The merged corporation is to continue under the Rival Energy name with Rival Energy management comprising the senior management of the merged corporation. The combined company is expected to have a five-person board of directors, comprised of two current Rival Energy directors, two current Roseland directors, and a fifth director to be named with the consent of both companies. Both companies’ operations are currently focused primarily in Western Canada.

Roseland’s first quarter performance yielded an estimated average level of 520 barrels of oil equivalent (6:1), comprised of 350 barrels of oil and 1 MMcf/d.
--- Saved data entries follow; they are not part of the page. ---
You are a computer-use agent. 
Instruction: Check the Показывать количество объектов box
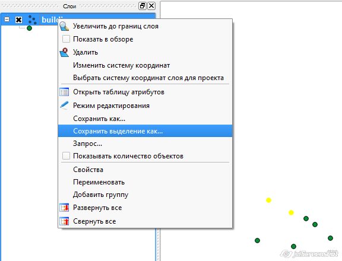[x=66, y=156]
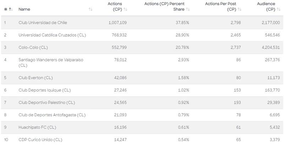Open Universidad Católica Cruzados entry
Viewport: 284px width, 145px height.
[52, 35]
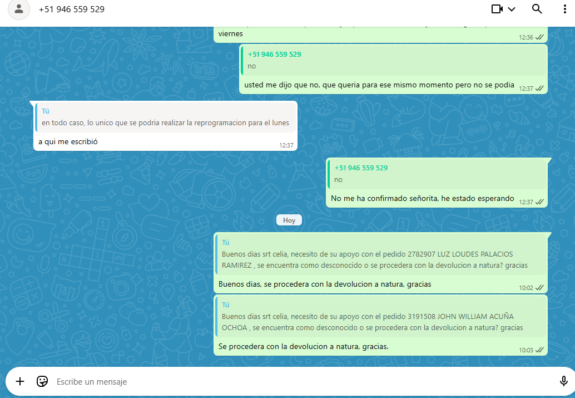
Task: Search messages with the magnifier icon
Action: point(537,9)
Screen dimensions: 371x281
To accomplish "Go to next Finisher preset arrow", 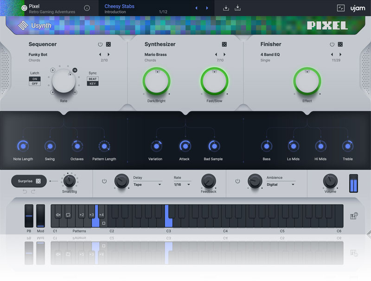I will pyautogui.click(x=340, y=54).
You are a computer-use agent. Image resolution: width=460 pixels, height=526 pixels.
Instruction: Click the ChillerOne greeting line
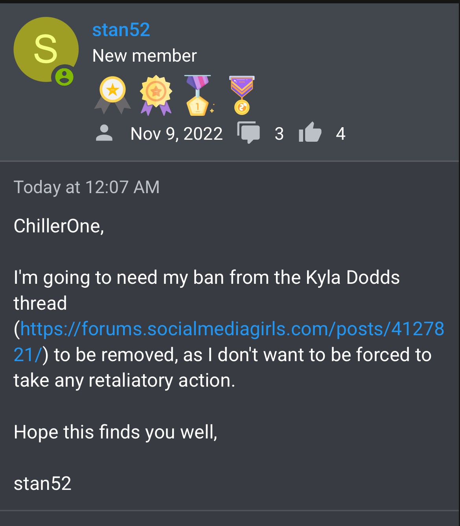[59, 226]
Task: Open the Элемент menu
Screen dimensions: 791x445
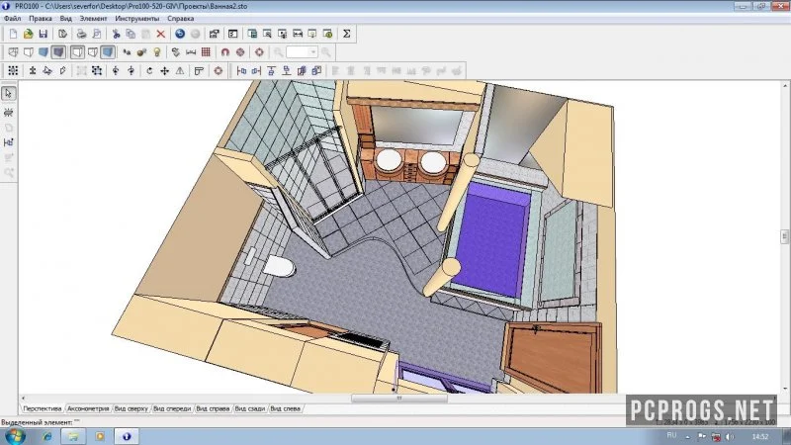Action: point(93,18)
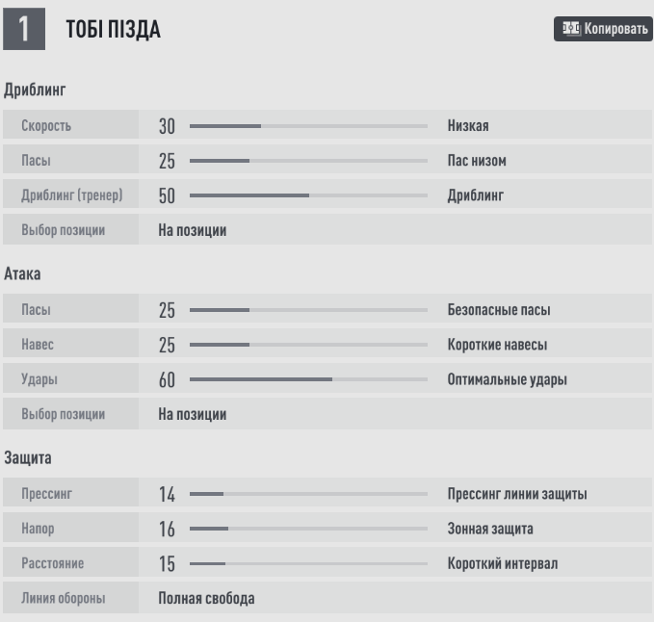654x622 pixels.
Task: Click the Зонная защита label
Action: pyautogui.click(x=489, y=529)
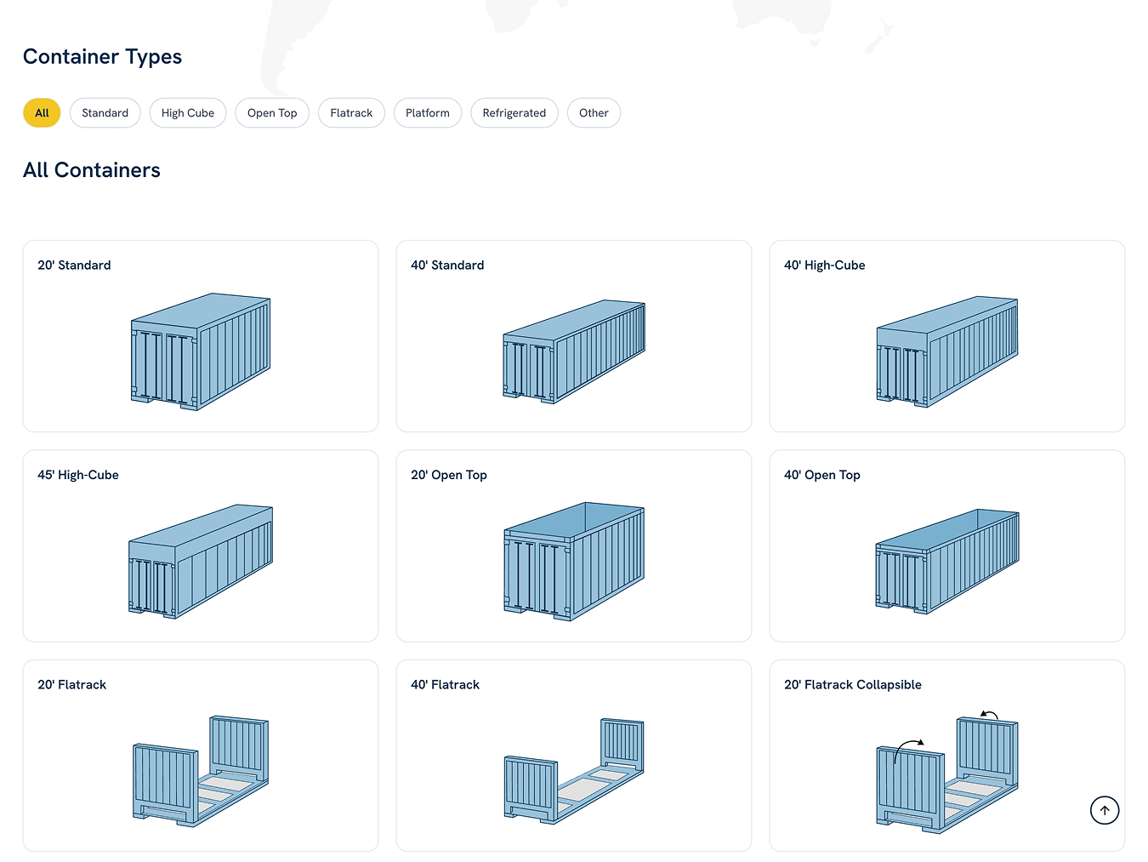Select the 40' Standard container illustration

(574, 351)
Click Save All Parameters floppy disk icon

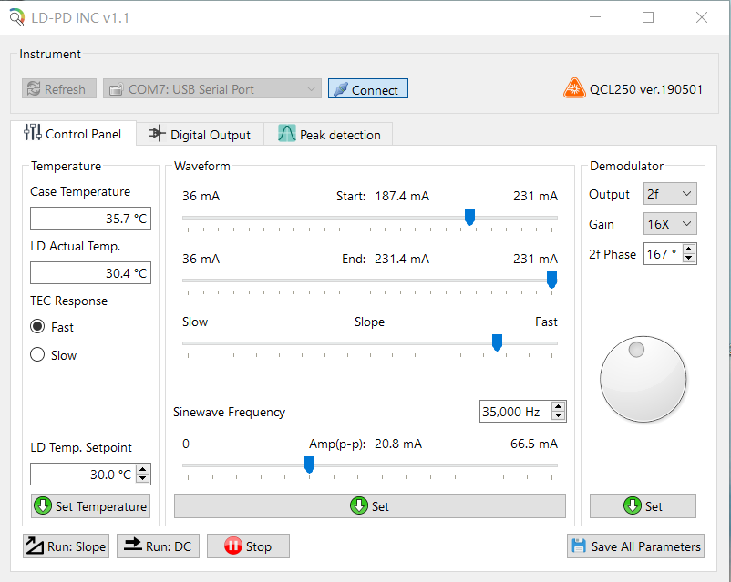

Rival Energy said production revenues of approximately C$2.1 million and cash flow of C$900,000 are estimated for the quarter ended March 31. At the close of the first quarter, Roseland estimates that its debt and working capital deficiency was approximately C$5.8 million.

With the combination of Rival Energy’s C$4.8 million of cash and C$925,000 of third party future capital commitments and in consideration of on-going exploration and development expenditures, the merged company will have a minimal level of debt at the end of the second quarter of 2003.

Rival Energy said the merged company will have a “very active” drilling program that will commence shortly after spring break-up, noting that there are currently eight wells planned and the merger entity has good exploitation prospects and several high impact exploration opportunities.

The active exploration lands consist of acreage in Loon Lake, Prairie River and the Peace River Arch areas of Alberta as well as the Suffield area of Saskatchewan. These areas are expected to be drilled as part of the pro forma 2003 exploration budget. Total combined undeveloped acreage is approximately 45,000 net acres, the companies estimated.

Rival Energy currently has approximately 7.4 million common shares, and options to acquire a further 675,000 common shares, outstanding and Roseland currently has approximately 36.1 million common shares, and options to acquire a further 620,000 common shares, outstanding. The merged company will have approximately 14.7 million shares issued and outstanding. The boards of each company have unanimously approved the merger agreement and advised that the deal is in the best interests of their respective shareholders. The merger transaction is subject to approval by the shareholders of both companies and applicable regulatory approvals.